### EXERCISE DIRECTIONS
In the ice fishing forum thread, which usernames head more than one post?

### DOCUMENT EXCERPT
# Island Area ICE !



## hearttxp (Dec 21, 2004)

Okay Dont want to get too excited ? But have a Friend who lives on one of the islands and this morning as far as he can see is ICE everywhere.

Yes I do see small warm up next week ? But who knows ?

At least it is a start and MORE than last year! Hopefully the Ice Gods will see to a Nice Long Ice season ?


----------



## hearttxp (Dec 21, 2004)

Here is a air photo from today !


----------



## Carpman (May 18, 2005)

Just as i reported yesterday.......hopefully it stays thru 40 and rain next week. I need some eyes.


----------



## K gonefishin (May 4, 2004)

Looks like ice making weather to me! 

http://www.intellicast.com/Local/Weather.aspx?location=USOH9924 

Remember, the daytime high is only reached for a short period of time during the day from 4pm-10am it's colder and more near the low rather than the high. Any temp below freezing will slowly build ice, I just might be flying over by the end of the month! 

We need another freeze though for it to get real good.


----------



## Scum_Frog (Apr 3, 2009)

the few days in the mid 30s shouldnt hurt much....if anything it'll help melt the junk top layer.......cant wait for the ice season to stay for monntthhhss!!!


----------



## Double J (Jan 7, 2009)

Nice pic! Hope we get on it this year!


----------



## captmike (Feb 16, 2007)

That may be the most beautiful picture I have seen in nearly two years


----------



## hearttxp (Dec 21, 2004)

captmike said:


> That may be the most beautiful picture I have seen in nearly two years


I agree ! Have a few More pic's ! 

Just hope we get a cold snap and NO wind ?

Will see If I can get new pic's Friday ?


----------



## NorthSouthOhioFisherman (May 7, 2007)

You guys... Oh you guys... I guess I'll keep my debbie downerness to myself lol


----------



## captmike (Feb 16, 2007)

Have to be optimistic or depression sets in


----------



## Double J (Jan 7, 2009)

Don't look at that rain in next weeks forecast....yuck!!!!


----------



## K gonefishin (May 4, 2004)

Yeah but check this out. 

http://www.newsnet5.com/dpp/weather...lowed-by-major-Arctic-plunge-in-northern-Ohio


----------



## laynhardwood (Dec 27, 2009)

I like the optimism k gone,winter just started and its far from over IMO 


Posted using Outdoor Hub Campfire


----------



## sherman51 (Apr 12, 2011)

i dont like the cold and loved last winter. so i,ll try to help the ice fisherman out this year. i hope you get the ice you want and you all catch alot of fish.
sherman


----------



## allwayzfishin (Apr 30, 2008)

Sure hope Erie freezes over this year. Ive been wanting to get out there for my first erie ice eye. Interesting read K-gone...hope it holds true and we ice fish into the 3rd week of March


----------



## NorthSouthOhioFisherman (May 7, 2007)

### STORED DATA
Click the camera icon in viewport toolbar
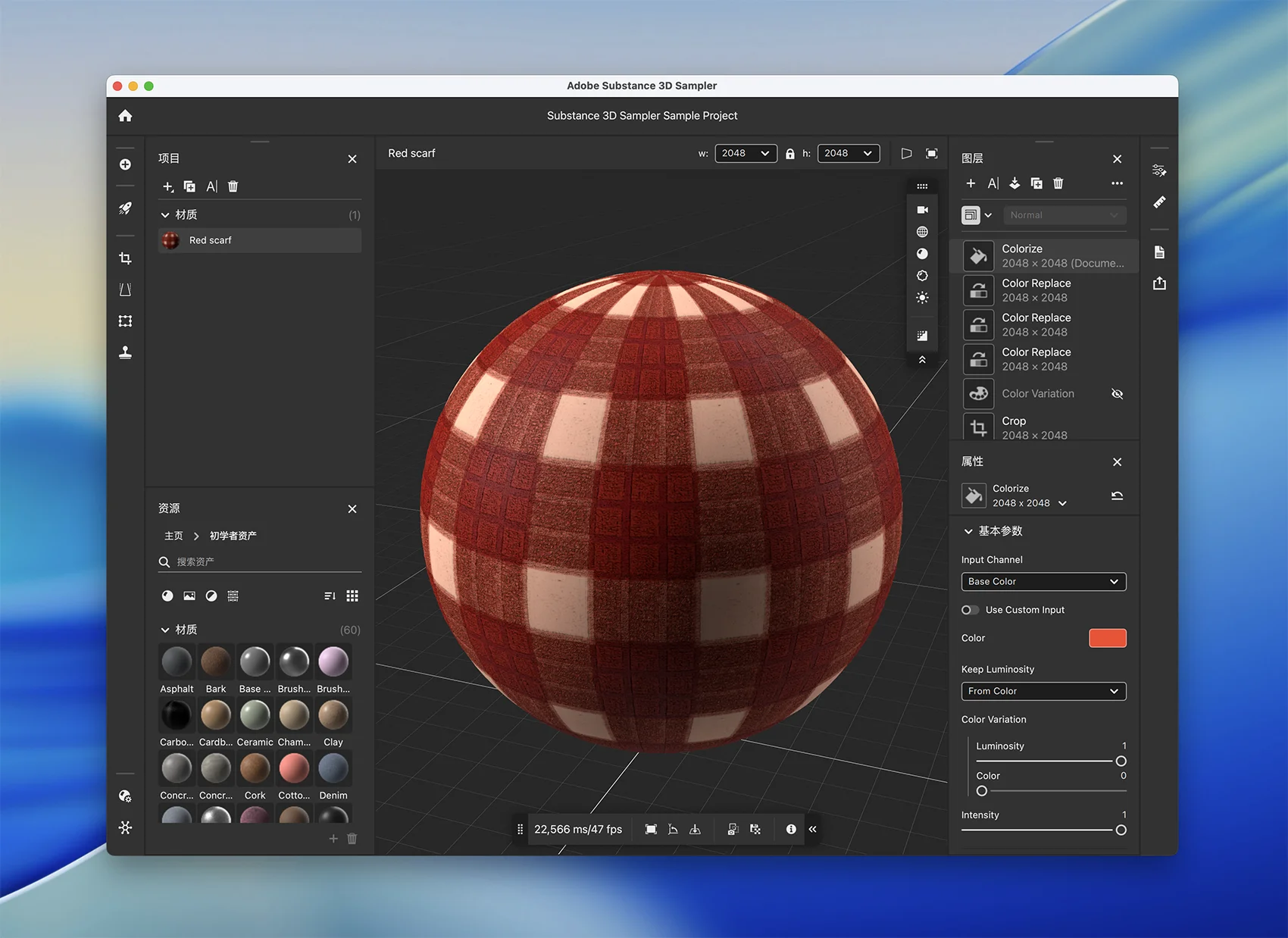tap(922, 210)
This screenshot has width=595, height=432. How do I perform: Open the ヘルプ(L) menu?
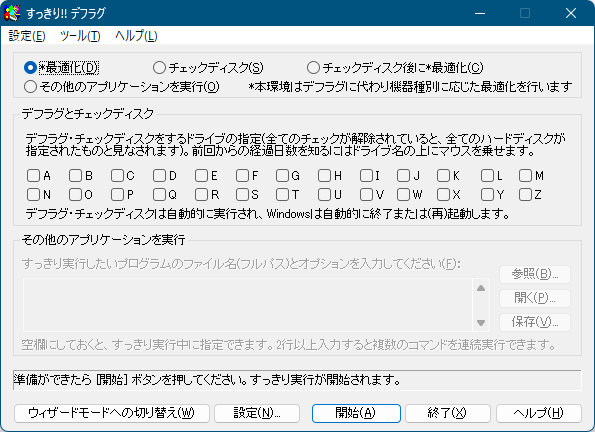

### ANSWER
hearttxp, K gonefishin, Double J, captmike, NorthSouthOhioFisherman